In Czech, "robot" means "work" and it pervaded our representation of what is a robot, that is to say, a mechanic slave. Hence the laws of robotics for Asimov. These laws work well for military or industrial robots but what about leisure robots such as the Aibo, the roomba, iRobiq? We had the same problem with the word "computer". it's only since World War II that the word "computer” (from Latin computare, "to reckon," "sum up") been applied to machines. The Oxford English Dictionary still describes a computer as "a person employed to make calculations in an observatory, in surveying, etc.". We moved that into machines and computers took over the successive activities: Systematic tasks, support creation tools, became and artistic Medium and finally an amplifier of imagination. And it's the same with animals: it used to be food, then working forces, companions and finally friends. In addition, we don't talk just about "animals": there are ponies, dogs, etc. with a classification: animals, mammals, equids, horses. It would be possible to classify computers according to the same classification: order/family/genre/specy.

So, what about robots? are the very different robots all the same? Couldn't we classify them in a classification: a family of static robot, a family of moving robot, etc. So now, it's no more "robot, robot, robot" but "Robots,Mover,Humanoide,IrobiQ". What is important here is that all these robots in the classifications are recognized as having different features and characteristics. We start recognizing that they are all not the same species. By classifying (giving a name), you generate some different applications and can improve the quality of the product that you are designing. Putting names on things helps creating them. It allows to go beyond the limits of the robot vision: and it allows to reconcile the vision of having of both an anthropomorphic robot (like Speecys' robot we saw first) and a different one (like Frederic's Wizkid) since they are from two different "species".

After this classification, we can go into the evolution, how to branch out the future of robots. there could be the following path: mechanical slave, the alternative to human actions, the substitute of human care, the companions and finally the amplifier of human body and mind. Is it scifi or Reality ? Today or Tomorrow ? Is it possible technically? We don't know but what is important is to start today and look ahead?

An interesting path to do so is to move away from practical robots and investigate useless robots, as well as not being afraid of technical limitations (think about the guys who designed Pong at Atari). To the question "what does the robot do?", the answer is simple: to create an emotional bond with humans (that would be recipe for a robot success). The important characteristics are therefore: fun, thrilling, etc.
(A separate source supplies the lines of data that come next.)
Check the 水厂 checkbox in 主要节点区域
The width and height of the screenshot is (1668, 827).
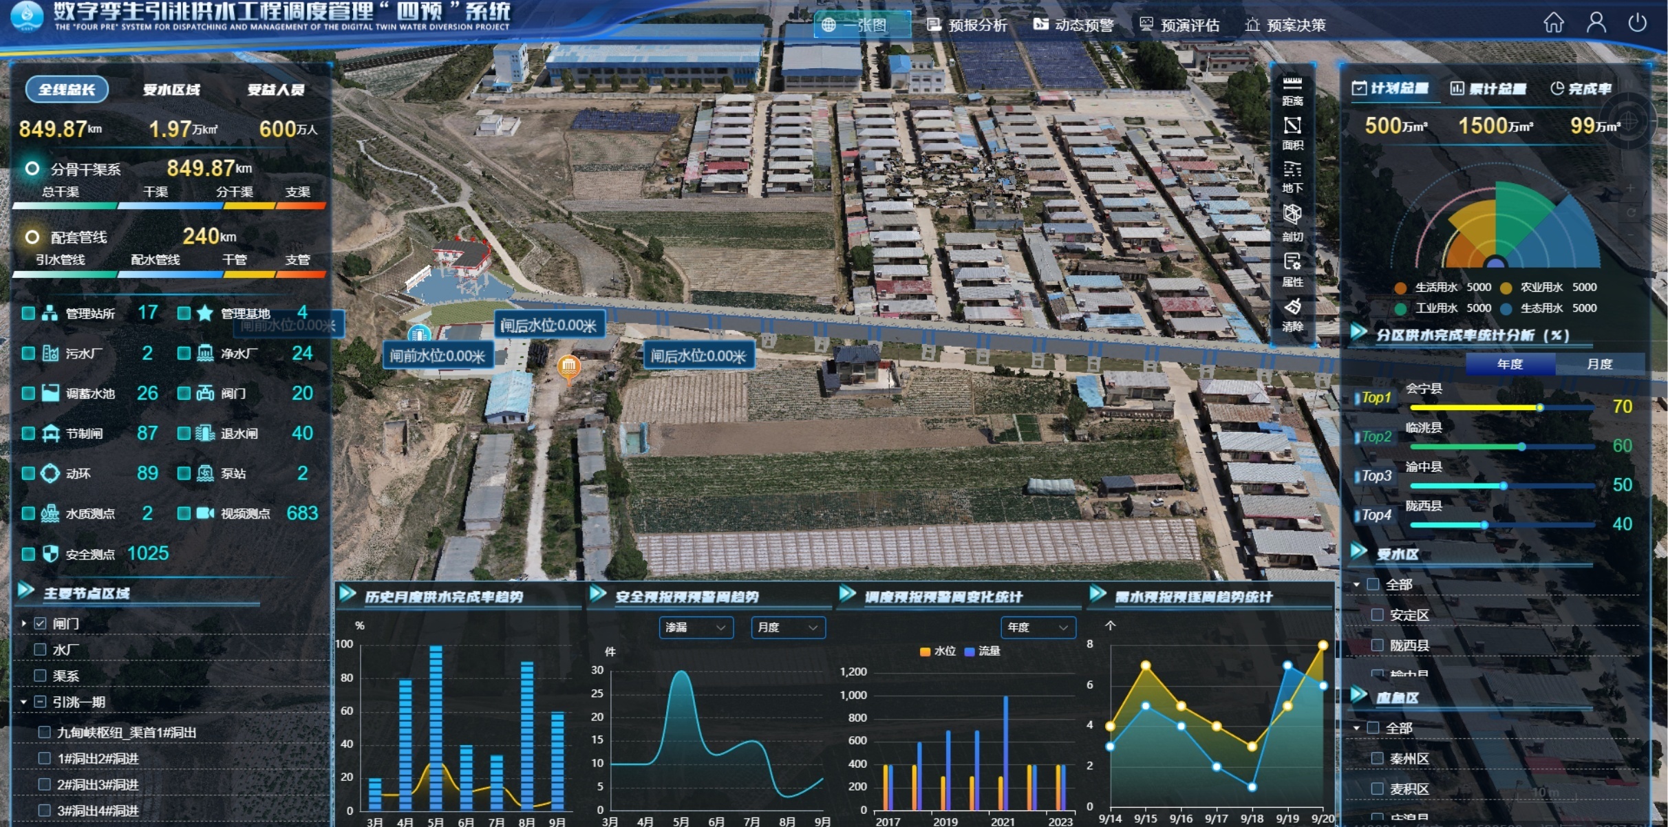(39, 649)
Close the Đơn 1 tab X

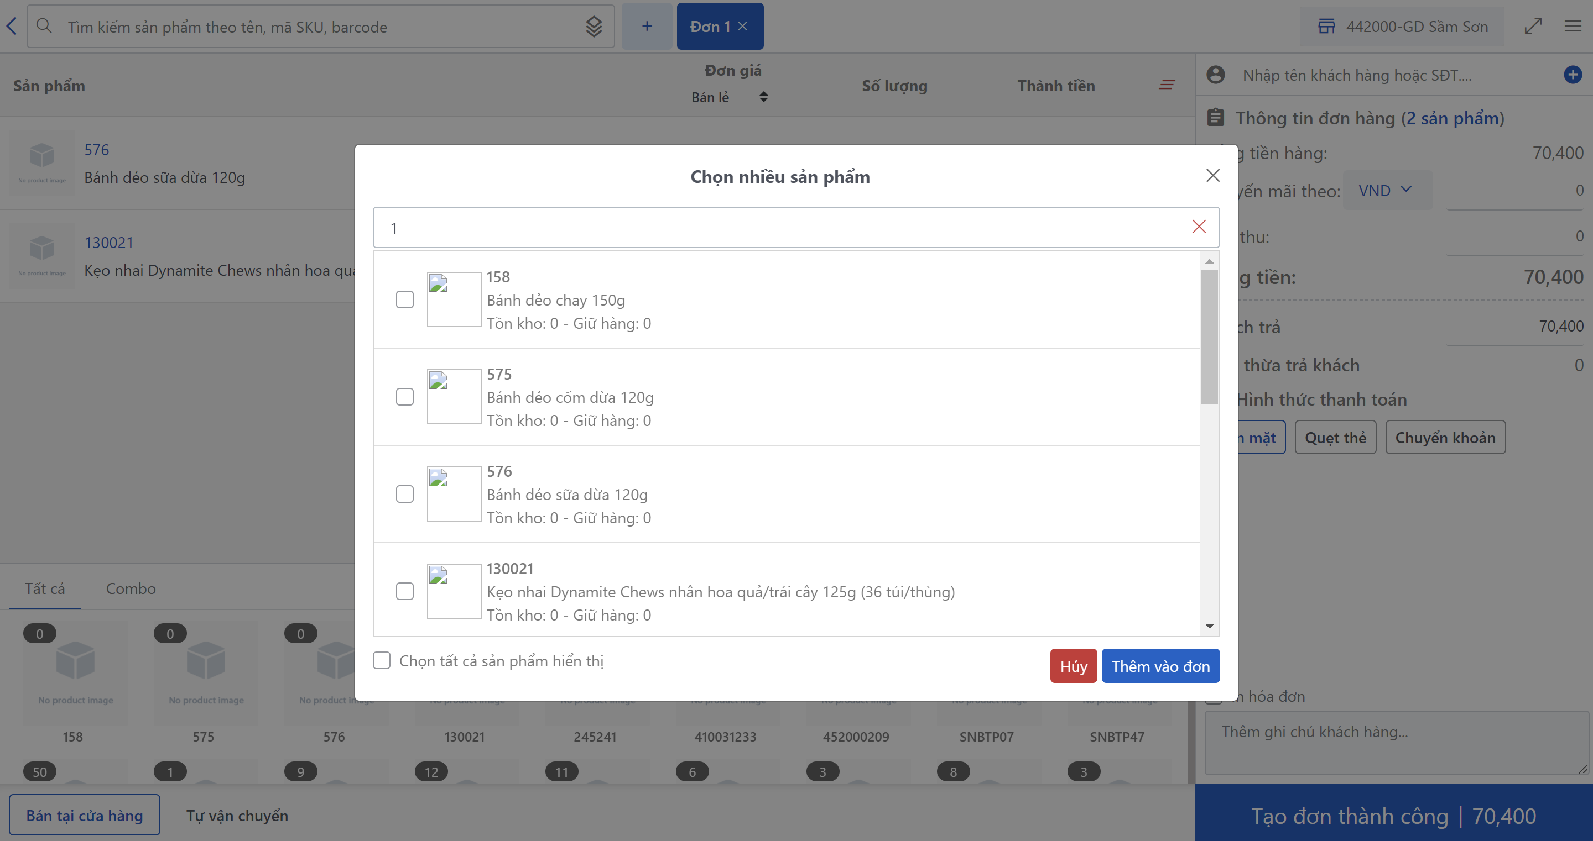coord(743,26)
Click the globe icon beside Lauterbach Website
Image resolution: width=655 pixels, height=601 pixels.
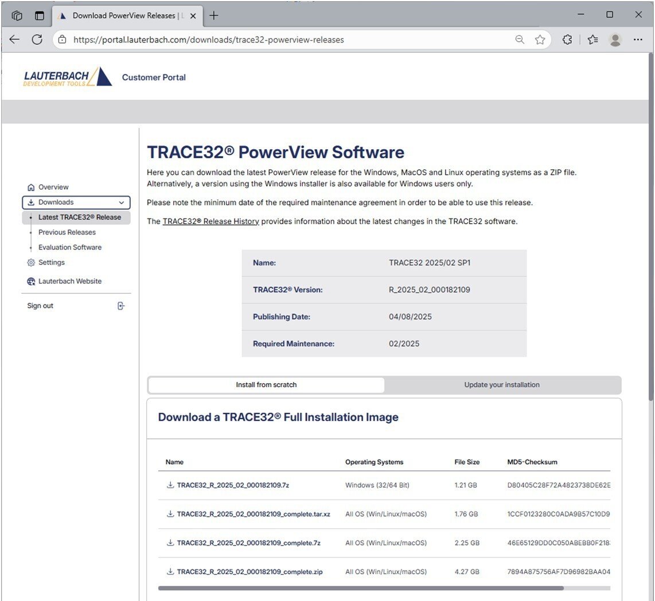pos(30,281)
Which is very close to video games do: they creatine a emotional bond with the players because they are faithful to a reality, they are reliable, available, adaptable, and above all TRUSTFUL. In the same fashion, robots should be trustful. The bottom line is thus that we should forget the Asimov laws and invent the Tao of robotic where the "gameplay" is the key to accept them as part of our reality.

Also, the funny part of the session was the first talk where Tomoaki Kasuga's demonstration of his robot, which "charm point" is the hip (or something else as attested by the picture below), especially when dancing on stage. What Tomoaki showed is that expressivity (through dance, movement, the quality of the pieces) is very important for human-computer interaction.